Insight

IMT Explained: Brackets, Exemptions, and the Real Cost of Buying

Imposto Municipal sobre Transmissões is progressive, residency-sensitive, and full of carve-outs. A complete 2026 guide to the brackets, when primary-residence rates apply, and what rural properties pay.

Regulations30 de março de 202611 min

IMT is the single biggest one-off cost of buying property in Portugal. It is progressive, paid at escritura (deed signing), and the bracket that applies depends on whether the property is your primary residence, a secondary home, rural land, or held through a corporate vehicle.

Primary residence (habitação própria permanente): the first €104,261 is exempt. Thereafter progressive bands from 2% up to 8%, hitting the top marginal rate around €1,102,920. The effective rate on a €400,000 primary residence is roughly 3.6%.

Secondary homes or investment property (habitação secundária): exemption is dropped. The first band starts at 1% on everything up to €97,064, then climbs on the same schedule. Top marginal 8% at the same threshold.

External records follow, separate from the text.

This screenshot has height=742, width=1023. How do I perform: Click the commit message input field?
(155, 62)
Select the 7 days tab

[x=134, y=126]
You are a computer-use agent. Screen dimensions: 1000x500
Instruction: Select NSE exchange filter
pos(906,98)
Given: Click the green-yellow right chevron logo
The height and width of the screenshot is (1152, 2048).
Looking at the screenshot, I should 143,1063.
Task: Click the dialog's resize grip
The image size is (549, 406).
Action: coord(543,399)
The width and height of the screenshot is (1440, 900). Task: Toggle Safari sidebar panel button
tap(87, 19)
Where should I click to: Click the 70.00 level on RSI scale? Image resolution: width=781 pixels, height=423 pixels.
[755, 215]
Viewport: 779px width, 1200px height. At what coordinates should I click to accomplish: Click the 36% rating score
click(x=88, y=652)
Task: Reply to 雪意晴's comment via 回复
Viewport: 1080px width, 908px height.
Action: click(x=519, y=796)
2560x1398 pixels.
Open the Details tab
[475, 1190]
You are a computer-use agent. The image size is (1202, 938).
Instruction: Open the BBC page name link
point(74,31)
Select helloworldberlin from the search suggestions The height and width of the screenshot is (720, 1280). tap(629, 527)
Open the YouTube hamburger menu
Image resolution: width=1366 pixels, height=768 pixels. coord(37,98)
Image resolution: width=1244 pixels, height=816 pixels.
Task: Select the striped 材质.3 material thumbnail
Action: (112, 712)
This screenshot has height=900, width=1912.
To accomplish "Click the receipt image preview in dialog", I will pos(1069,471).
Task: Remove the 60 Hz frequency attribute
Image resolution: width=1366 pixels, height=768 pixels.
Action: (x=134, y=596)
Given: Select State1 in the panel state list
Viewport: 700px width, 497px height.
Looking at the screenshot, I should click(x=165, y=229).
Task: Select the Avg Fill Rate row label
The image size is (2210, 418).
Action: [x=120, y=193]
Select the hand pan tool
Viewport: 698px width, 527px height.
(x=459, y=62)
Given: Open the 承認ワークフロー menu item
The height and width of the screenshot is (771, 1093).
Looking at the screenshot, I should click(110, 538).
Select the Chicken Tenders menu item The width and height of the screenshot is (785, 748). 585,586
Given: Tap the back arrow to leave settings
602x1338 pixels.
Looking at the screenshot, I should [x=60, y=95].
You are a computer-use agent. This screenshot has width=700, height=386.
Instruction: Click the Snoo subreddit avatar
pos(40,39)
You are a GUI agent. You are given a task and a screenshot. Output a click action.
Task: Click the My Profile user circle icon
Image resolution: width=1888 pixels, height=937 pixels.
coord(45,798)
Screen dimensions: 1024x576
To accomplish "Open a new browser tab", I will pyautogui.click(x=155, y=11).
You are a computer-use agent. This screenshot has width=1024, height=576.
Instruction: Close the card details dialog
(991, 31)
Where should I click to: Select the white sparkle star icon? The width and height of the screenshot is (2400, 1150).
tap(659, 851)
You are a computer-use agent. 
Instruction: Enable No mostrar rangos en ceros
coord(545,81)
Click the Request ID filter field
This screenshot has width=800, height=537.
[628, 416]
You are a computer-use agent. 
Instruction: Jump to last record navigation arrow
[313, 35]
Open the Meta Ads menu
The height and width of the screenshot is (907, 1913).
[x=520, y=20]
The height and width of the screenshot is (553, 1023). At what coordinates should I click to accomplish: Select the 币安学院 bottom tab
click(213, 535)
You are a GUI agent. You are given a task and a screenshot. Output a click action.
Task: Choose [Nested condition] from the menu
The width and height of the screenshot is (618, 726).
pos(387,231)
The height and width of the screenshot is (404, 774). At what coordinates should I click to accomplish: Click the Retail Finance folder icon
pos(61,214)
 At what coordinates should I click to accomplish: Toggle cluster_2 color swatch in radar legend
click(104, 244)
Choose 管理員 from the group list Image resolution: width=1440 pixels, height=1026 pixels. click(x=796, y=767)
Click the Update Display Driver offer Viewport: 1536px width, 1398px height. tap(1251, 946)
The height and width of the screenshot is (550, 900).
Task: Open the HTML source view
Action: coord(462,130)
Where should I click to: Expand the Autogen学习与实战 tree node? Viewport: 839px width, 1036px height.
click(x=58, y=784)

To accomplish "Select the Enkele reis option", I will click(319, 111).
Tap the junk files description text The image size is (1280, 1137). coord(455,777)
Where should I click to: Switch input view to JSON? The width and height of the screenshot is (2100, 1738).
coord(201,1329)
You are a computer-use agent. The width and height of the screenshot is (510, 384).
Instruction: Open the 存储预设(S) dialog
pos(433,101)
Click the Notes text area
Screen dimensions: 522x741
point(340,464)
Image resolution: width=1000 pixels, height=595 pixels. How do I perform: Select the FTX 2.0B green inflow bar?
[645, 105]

Effective rate on a €400,000 investment property: roughly 5.2%.

Rural land (prédios rústicos): flat 5% regardless of price, no progressive bracket.

Buying through a company registered in a blacklisted jurisdiction (offshore): flat 10%. This is the compliance cost Portugal attaches to opaque ownership chains.

Exemptions and reductions exist for young buyers under 35 purchasing a primary residence below the €316,772 threshold (first-time buyer carve-out introduced 2024), and for urban renewal properties in specific ARU zones. Check with the conservatória do registo predial before assuming you qualify.

One more line item: Imposto do Selo (Stamp Duty, IS) is 0.8% of the purchase price, always, everywhere. And IMI — the annual municipal property tax — runs 0.3% to 0.8% of the VPT (taxable patrimony value, usually 60-80% of market) annually. Budget those separately from IMT.